• Data excerpts:
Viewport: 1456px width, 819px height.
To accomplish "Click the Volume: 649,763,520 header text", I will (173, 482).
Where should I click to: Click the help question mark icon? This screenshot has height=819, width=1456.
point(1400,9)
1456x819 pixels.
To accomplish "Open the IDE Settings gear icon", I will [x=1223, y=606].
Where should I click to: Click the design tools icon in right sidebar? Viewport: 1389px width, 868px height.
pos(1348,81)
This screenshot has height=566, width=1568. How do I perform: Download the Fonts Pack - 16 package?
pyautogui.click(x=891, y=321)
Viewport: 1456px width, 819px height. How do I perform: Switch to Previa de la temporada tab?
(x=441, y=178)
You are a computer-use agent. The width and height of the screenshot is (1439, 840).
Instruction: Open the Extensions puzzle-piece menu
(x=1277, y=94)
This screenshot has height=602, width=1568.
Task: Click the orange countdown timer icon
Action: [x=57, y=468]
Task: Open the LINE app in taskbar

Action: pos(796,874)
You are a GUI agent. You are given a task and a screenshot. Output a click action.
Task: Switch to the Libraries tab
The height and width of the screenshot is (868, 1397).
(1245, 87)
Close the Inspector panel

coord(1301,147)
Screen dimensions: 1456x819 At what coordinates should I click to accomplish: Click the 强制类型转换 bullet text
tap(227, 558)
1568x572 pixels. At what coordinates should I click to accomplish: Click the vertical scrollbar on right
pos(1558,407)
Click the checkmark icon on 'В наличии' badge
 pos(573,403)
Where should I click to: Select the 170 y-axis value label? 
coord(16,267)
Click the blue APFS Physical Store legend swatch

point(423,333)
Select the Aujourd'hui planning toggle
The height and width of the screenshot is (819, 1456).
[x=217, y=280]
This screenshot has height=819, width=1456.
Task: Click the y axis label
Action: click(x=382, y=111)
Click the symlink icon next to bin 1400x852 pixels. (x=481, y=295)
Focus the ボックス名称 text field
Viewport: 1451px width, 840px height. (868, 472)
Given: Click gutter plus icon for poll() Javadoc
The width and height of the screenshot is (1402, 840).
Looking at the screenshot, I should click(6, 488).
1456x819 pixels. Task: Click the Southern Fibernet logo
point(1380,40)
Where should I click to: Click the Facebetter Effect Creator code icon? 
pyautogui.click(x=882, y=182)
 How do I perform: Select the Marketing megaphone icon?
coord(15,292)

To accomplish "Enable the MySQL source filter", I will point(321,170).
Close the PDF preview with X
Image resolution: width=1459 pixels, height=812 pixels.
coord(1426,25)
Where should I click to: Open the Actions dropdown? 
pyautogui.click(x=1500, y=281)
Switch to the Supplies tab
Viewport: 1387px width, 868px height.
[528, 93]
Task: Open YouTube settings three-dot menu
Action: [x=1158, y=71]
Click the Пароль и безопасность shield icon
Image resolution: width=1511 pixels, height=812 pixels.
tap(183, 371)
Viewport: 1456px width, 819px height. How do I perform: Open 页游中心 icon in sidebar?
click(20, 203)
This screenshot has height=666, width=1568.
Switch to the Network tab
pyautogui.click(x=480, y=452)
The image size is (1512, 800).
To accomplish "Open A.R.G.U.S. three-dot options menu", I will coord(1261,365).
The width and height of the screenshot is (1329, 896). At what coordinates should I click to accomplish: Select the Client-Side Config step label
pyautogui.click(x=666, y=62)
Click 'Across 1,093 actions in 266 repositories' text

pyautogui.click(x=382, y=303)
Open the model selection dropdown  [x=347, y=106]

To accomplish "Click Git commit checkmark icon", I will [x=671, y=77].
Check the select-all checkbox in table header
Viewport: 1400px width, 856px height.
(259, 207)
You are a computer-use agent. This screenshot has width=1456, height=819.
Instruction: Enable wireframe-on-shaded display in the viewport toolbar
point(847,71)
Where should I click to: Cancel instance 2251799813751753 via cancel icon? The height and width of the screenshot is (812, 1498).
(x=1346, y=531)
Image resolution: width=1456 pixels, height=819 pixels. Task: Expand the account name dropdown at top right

• TASK GOAL: An exact, complete copy of the lines above from the one with "Where should I click to: Select" through the one with "Switch to the Supplies tab" is the whole answer.

• EXERCISE RESPONSE:
Where should I click to: Select the 170 y-axis value label? 
coord(16,267)
Click the blue APFS Physical Store legend swatch

point(423,333)
Select the Aujourd'hui planning toggle
The height and width of the screenshot is (819, 1456).
[x=217, y=280]
This screenshot has height=819, width=1456.
Task: Click the y axis label
Action: click(x=382, y=111)
Click the symlink icon next to bin 1400x852 pixels. (x=481, y=295)
Focus the ボックス名称 text field
Viewport: 1451px width, 840px height. (868, 472)
Given: Click gutter plus icon for poll() Javadoc
The width and height of the screenshot is (1402, 840).
Looking at the screenshot, I should click(6, 488).
1456x819 pixels. Task: Click the Southern Fibernet logo
point(1380,40)
Where should I click to: Click the Facebetter Effect Creator code icon? 
pyautogui.click(x=882, y=182)
 How do I perform: Select the Marketing megaphone icon?
coord(15,292)

To accomplish "Enable the MySQL source filter", I will point(321,170).
Close the PDF preview with X
Image resolution: width=1459 pixels, height=812 pixels.
coord(1426,25)
Where should I click to: Open the Actions dropdown? 
pyautogui.click(x=1500, y=281)
Switch to the Supplies tab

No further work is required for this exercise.